When I was doing that sort of work, I would have a copy of the following
OEM Win 95/98/Me/2000/XpHome/XpPro/XpMCE/XpPro-64bit/Vista32/Vista64/Windows7-32bit/Windows7-64bit
OEM Office 2000/Xp/2003 in all flavors (Basic/HomeStudent/SmallBusiness/Pro). Thankfully Office 2007 onwards OEM is different as it's all Dependant on the serial number you enter
Plus I would have a lot of other CDs along with me. Like a various driver CDs for commonly used drivers. It's one of the things that I don't miss from those days.
You might want to bring a portable hard drive with various other software that you might need.
Tools that you might need
Flathead Screw drivers (big and small)
Phillips Head Screw Driver (big and small)
Star head screw driver (set a set of them and you will come across some thing like that)
Portable antistatic mats with antistatic wrist trap (personally i hate these things, but some people are very fussy if you don't use them)

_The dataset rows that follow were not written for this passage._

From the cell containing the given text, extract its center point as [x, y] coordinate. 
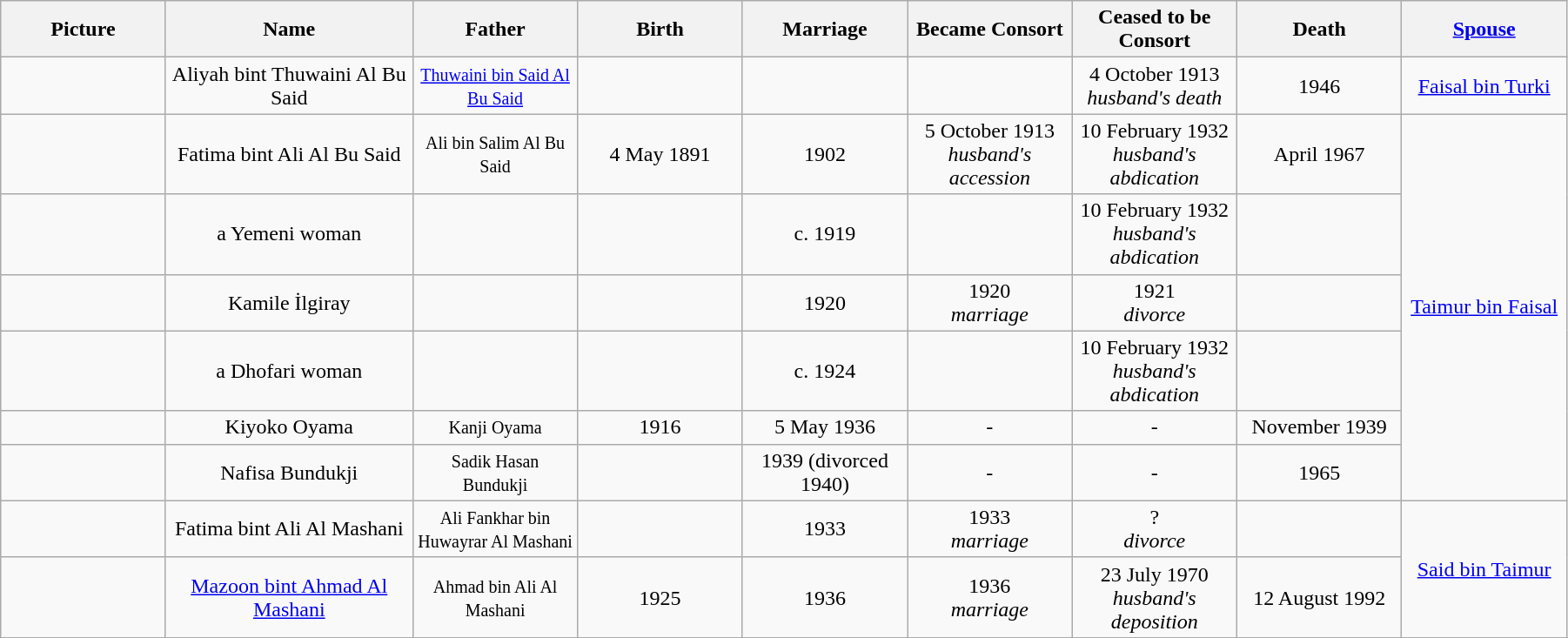
1939 (divorced 1940) [825, 472]
Ali Fankhar bin Huwayrar Al Mashani [494, 529]
12 August 1992 [1319, 597]
Name [289, 30]
c. 1924 [825, 371]
1902 [825, 154]
1920marriage [990, 303]
Sadik Hasan Bundukji [494, 472]
1925 [660, 597]
Mazoon bint Ahmad Al Mashani [289, 597]
5 May 1936 [825, 427]
?divorce [1154, 529]
Fatima bint Ali Al Mashani [289, 529]
Ali bin Salim Al Bu Said [494, 154]
Taimur bin Faisal [1484, 307]
Kanji Oyama [494, 427]
Kiyoko Oyama [289, 427]
Faisal bin Turki [1484, 85]
a Yemeni woman [289, 234]
Nafisa Bundukji [289, 472]
1936marriage [990, 597]
1920 [825, 303]
5 October 1913husband's accession [990, 154]
Aliyah bint Thuwaini Al Bu Said [289, 85]
4 May 1891 [660, 154]
23 July 1970husband's deposition [1154, 597]
Picture [84, 30]
Ceased to be Consort [1154, 30]
Kamile İlgiray [289, 303]
1936 [825, 597]
1933 [825, 529]
1933marriage [990, 529]
4 October 1913husband's death [1154, 85]
1921divorce [1154, 303]
Said bin Taimur [1484, 569]
1965 [1319, 472]
c. 1919 [825, 234]
Death [1319, 30]
Father [494, 30]
1916 [660, 427]
1946 [1319, 85]
Spouse [1484, 30]
Marriage [825, 30]
Became Consort [990, 30]
a Dhofari woman [289, 371]
April 1967 [1319, 154]
Thuwaini bin Said Al Bu Said [494, 85]
Birth [660, 30]
November 1939 [1319, 427]
Ahmad bin Ali Al Mashani [494, 597]
Fatima bint Ali Al Bu Said [289, 154]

Can of Dust-Be-Gone (or canned air)
Thermalpaste
extra case screws
flash light
Can of Deodorant (I am not kidding)
You can use the OEM sticker on machines Can't you?
Not exactly sure how I should be replying to this question on a public forum like this. Try to get the end user to produce their own CDs for Operating System. However some people will just look at the OEM sticker on the side of the case. In the case of MS office, there are programs like Magic Jelly Bean which will locate the serial number. But again, try to get the customer to provide you with the CD and working serial number. Reason being is that you never know who you might be servicing a computer for.
And do not give into dodgy install requests. For you all you know, you could be installing a dodgy copy of MS Office on a computer that belongs to some one that actually works for Microsoft. I know some one who had that happen to them.
I normally follow the rule of No CD, No Install. Considering the software piracy down here is $10 000 per offence, it better to leave a job empty handed and run the risk of getting slapped with a $10 000 fine.
I've got external Hard drives for backing up, Got a reference machine for Virus scanning
Get yourself a some drive imaging / copying software and use that on your reference machine. Better to copy every thing as appose to forgetting some thing important.
Currently use freeware such as AVG free, Ccleaner, Malwarebytes etc.
I rather go for the payversion. Sure, Free is good, but it does not put any extra money into your pocket.
Do not leave a copy of HiJackThis on people's computers. Yes, it's a good tool, but if the end user does not know what they are doing, they can really mess up a computer system.